The Briggs Dundee refinery was bought by Tarmac in 1968, however the rail tanks remained in Briggs livery into the early 1980s. The Dundee refinery throughput was increased five fold by 1989. In 1992 the Dundee refinery was sold to the specialist Swedish refiner Nynas Petroleum Group (who also operate from Ellesmere Port). The refinery now processes extra heavy crude oils to produce a range of bitumens and a range of distillates including gas oil, marine diesel, lubricating oil base stocks and fuel oils are also produced.
With Tarmac's 1971 takeover of Limmer and Trinidad Limited, a London-based quarry products business with an asphalt lake in Trinidad, it became the largest road surfacing contractor and blacktop producer in the United Kingdom.
Foster Yeoman, familiar today for their use of high capacity wagons, were also involved in shipping 'tarred macadam' by rail, however I have not traced an reference to tank wagons in this firm's livery.

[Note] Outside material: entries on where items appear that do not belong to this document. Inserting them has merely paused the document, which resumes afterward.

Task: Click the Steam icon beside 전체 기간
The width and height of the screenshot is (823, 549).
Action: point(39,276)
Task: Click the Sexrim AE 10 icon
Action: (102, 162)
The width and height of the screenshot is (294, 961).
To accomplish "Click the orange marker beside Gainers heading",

Firms dealing in Bitumen Emulsions
Bitumen Emulsions are fine particles of bitumen suspended in water, used for road surfacing as the water allows the normally very viscous bitumen to be sprayed onto a road surface with less heating, the water then evaporates. The secret to keeping the oily tar suspended in the emulsion is to electrostatically charge the bitumen particles so they repel each other and do not coagulate. This technique, called Cold Spray, was invented at the beginning of the 1920s by Hugh Allan Mackay and George Samuel Illay (a patent was granted in 1922). By then, Mackay had formed his own company, Asphalt Cold Mix Limited, to exploit the patent in the United Kingdom. I was not able to find any reference to wagons owned by Mr Mackay's company.

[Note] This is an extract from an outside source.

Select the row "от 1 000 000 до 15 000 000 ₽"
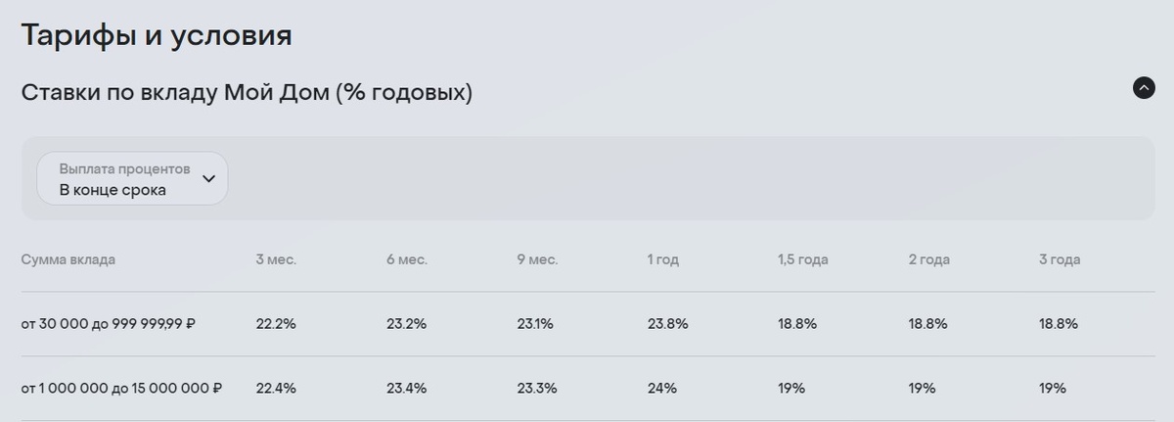[x=587, y=389]
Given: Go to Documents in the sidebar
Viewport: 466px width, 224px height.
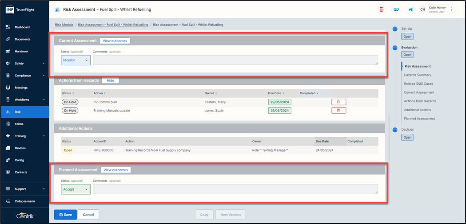Looking at the screenshot, I should tap(23, 39).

British Bitumen Emulsions Ltd
This company sold an emulsion mix they called Colfix Emulsion. There is a photograph of one of their wagons in Mr Tourret's book 'Petroleum Rail Tank Wagons of Britain' showing one of their tanks, a two-compartment affair secured at either end by angled plates, the side plating extends beyond the tank ends (sometimes seen on insulated wagons although not common), making this a moderately easy tank to model using a printed paper wrapper.

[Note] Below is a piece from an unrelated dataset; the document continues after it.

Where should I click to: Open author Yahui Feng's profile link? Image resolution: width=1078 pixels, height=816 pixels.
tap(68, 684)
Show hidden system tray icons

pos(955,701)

Fig ___ British Bitumen Emulsions Ltd twin tank
Lion Emulsions Ltd
This company were operating tank wagons by the mid 1930s (possibly earlier) and were one of the last companies to operate a fleet of smaller tanks (most apparently second hand). Some of their anchor mounted tanks continued in use into the 1980s (although the Lion Emulsions branding seems to have disappeared in the 80's, the tanks then being black with just the standard markings and twin traffic stars on them).
Colas
The French firm Colas was formed in 1924 and purchased the exclusive rights to use the product in France. The name Colas (for 'cold asphalt') was adopted because even then other firms were selling their own 'cold spray' products and the term was no longer only associated with the Mackay-Illay product. This company also operated in the UK, they had at least one tank wagon built in the later 1920s however the only photograph I have seen was in Mr Tourret's book Petroleum Rail Tank Wagons of Britain (see Bibliography), this appears to be a maker's photo and there are no markings on the tank body other than the company name.
Viamuls Ltd Operated leased tank wagons in their 'Bitumuls' livery in the 1920s and 1930s, the example below is from the Bachman Farish N gauge range.
Fig ___ Bachman Farish 'Bitumuls' tank
Scientific Roads Ltd Based in Shipley (Yorkshire) and established in about 1930, this company called its product 'Bitrin', the wagons were black with the product name with the company name underneath in white. There is a goof photograph of one of the wagons in Bill Hudson's Private Owner Wagons Vol. 3.